Let me live, love and say it well in good sentences

Sylvia Plath

Nov 13, 2014

See the copy? No chance!

Why you don't let people

see copy before publication

It’s the moment that makes a journalist grit their teeth and clench their fists.

Having completed and interview, the subject brightly says: “Will I be able to see the copy before publication?’’

What they leave unspoken is the addition: “and censor any bits I don’t like.’’

They always seem surprised when the answer – at least from any self-respecting journalist – is “No’’.

I’m sure most PR people warn their clients that this will be the case, but I wonder whether they truly understand the reasons why it is, or should be.

The main reason for refusing pre-publication sight of copy is not the journalist’s ego, or shouldn’t be. Having said that, it is not necessarily over precious for them to be offended at the unspoken questioning of their integrity or competence implicit in the request.

Nor is it because giving sight of the copy before publication invariably causes delays, hassles and argument.

No, the overriding reason is journalistic ethics.

Gentle reader, before you snort with derision at that very concept, I ask you to imagine the following scenario.

You have just watched Evan Davis grilling David Cameron on Newsnight. You were impressed with the interview, Davis put some hard questions and pushed hard on them but Cameron performed well, seeming to genuinely want to give answers. He appeared to be on the ropes at times, but generally you came away with a favourable impression of his performance and felt that you were better informed than you were before. Well done Newsnight.

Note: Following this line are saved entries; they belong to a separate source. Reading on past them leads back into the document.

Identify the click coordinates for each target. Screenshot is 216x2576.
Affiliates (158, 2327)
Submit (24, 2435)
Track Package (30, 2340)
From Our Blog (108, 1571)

Supposing you then discovered that the before it was broadcast a tape of the interview had been sent to 10 Downing Street which then removed parts where Cameron didn’t perform so well, where his answers were evasive or plain dishonest. In fact, you also learn, he was allowed another session with Davis, revisiting certain questions and giving different answers.

Wouldn’t’ you feel cheated, as though you had been the victim of an essentially dishonest piece of journalism?

This is why an interviewee should not be shown copy before publication – it is being dishonest with the reader, who is entitled to feel that any piece of journalism is an independent, third party piece of reporting, unmediated by the subject of that journalism.

That’s why you can’t see the copy before publication and why you shouldn’t even ask.